Pero ese milagro de ver aún en pie la Fundación, no ha sido fruto de la casualidad, sino del esfuerzo e ilusión que desde un primer momento pusieron personas como Joaquín Gutiérrez Cano o mi padre; Agustín Castejón, Pedro González-Bueno, Félix Morales, Jaime Alonso, Ramón Moya, Emilio de Miguel, el General Coloma, Pituca, Mila y muchos otros, y cómo no, de mi querido General Chicharro que pudiendo elegir la comodidad de un retiro pacífico, no rehusó ocupar el puesto de mayor esfuerzo y sacrificio cuando el fuego enemigo arreciaba, el silencio amigo nos ahogaba y pocos estaban dispuestos a poner su cara para que se la partieran en defensa de la verdad.

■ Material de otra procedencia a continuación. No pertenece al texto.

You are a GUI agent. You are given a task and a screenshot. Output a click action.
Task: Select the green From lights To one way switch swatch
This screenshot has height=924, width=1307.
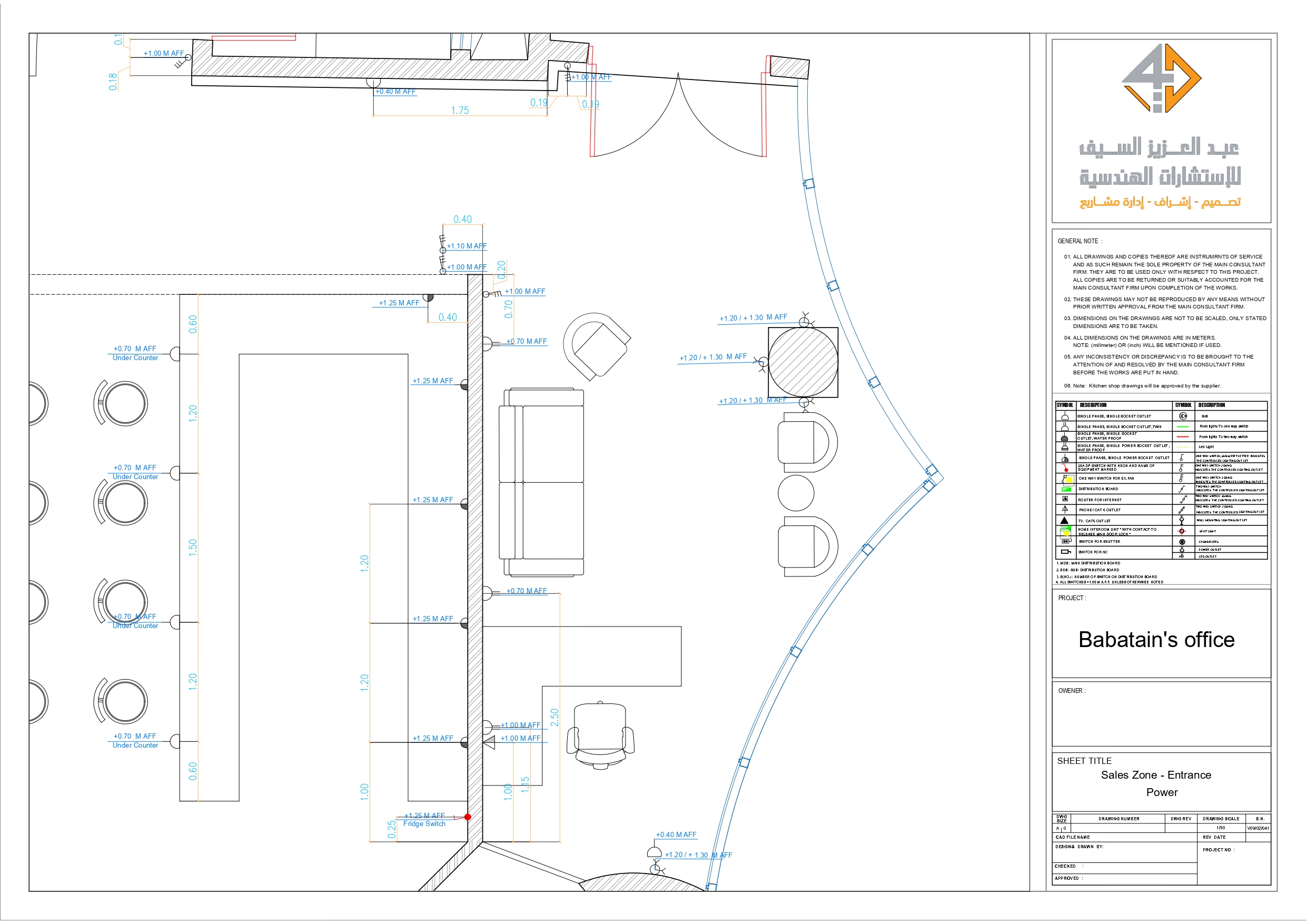[x=1182, y=426]
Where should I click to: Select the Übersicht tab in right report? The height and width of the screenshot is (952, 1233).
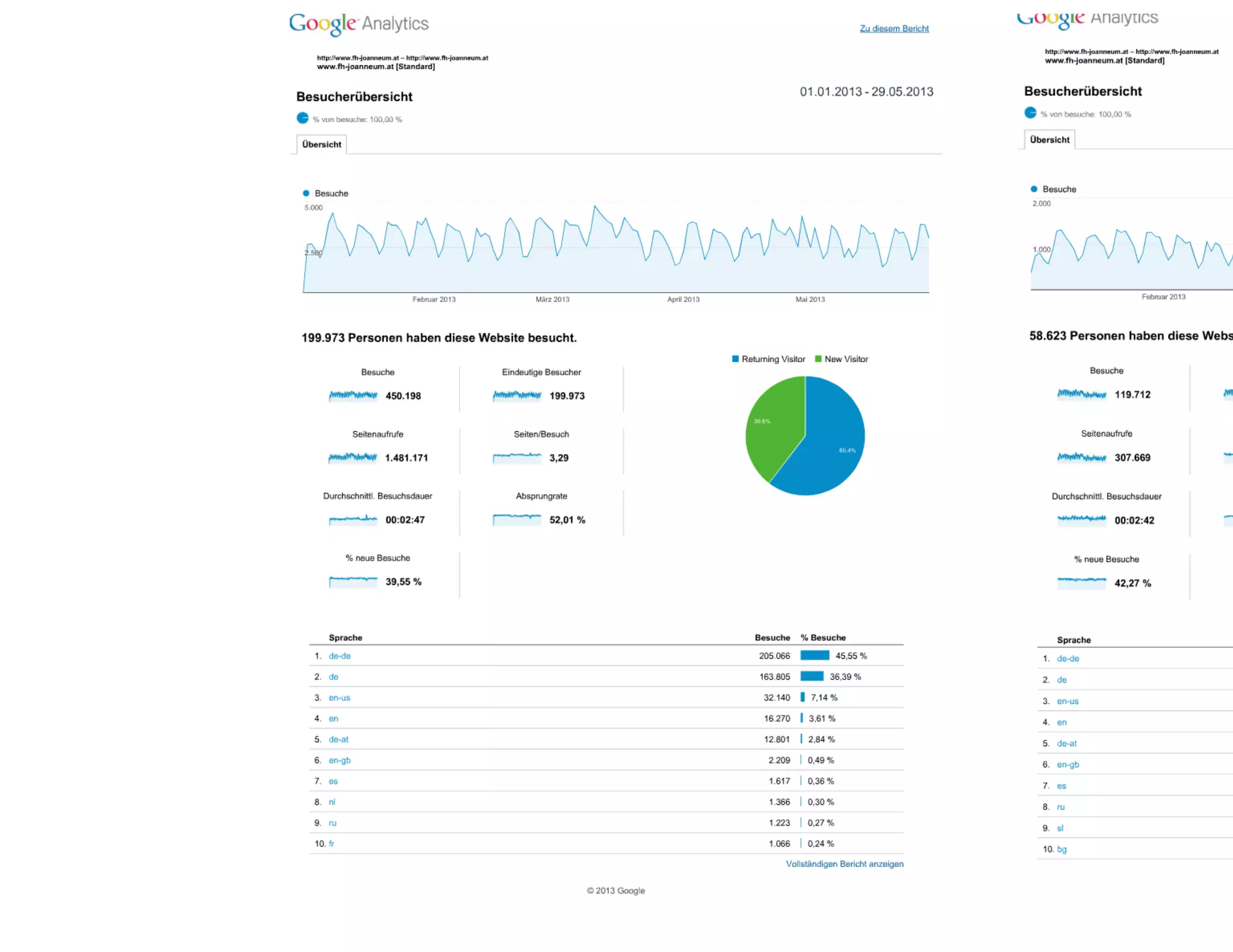(1049, 140)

Podrán atacarnos y ridiculizarnos; podrán amedrentar a mesones, hoteles y restaurantes para rehusar cancelar nuestras celebraciones; podrán asustar a clérigos medrosos para que se excusen a la hora de ofrecer misas por nuestros muertos; podrán ilegalizarnos y encarcelarnos, pero jamás podrán arrebatarnos el privilegio y el honor de haber estado en la primera línea del combate por el bien y la verdad y en defensa de lo único importante, España, a cuyo servicio dedicó toda su vida Francisco Franco y todos los que, bajo sus órdenes hicieron posible el resurgir de nuestra nación.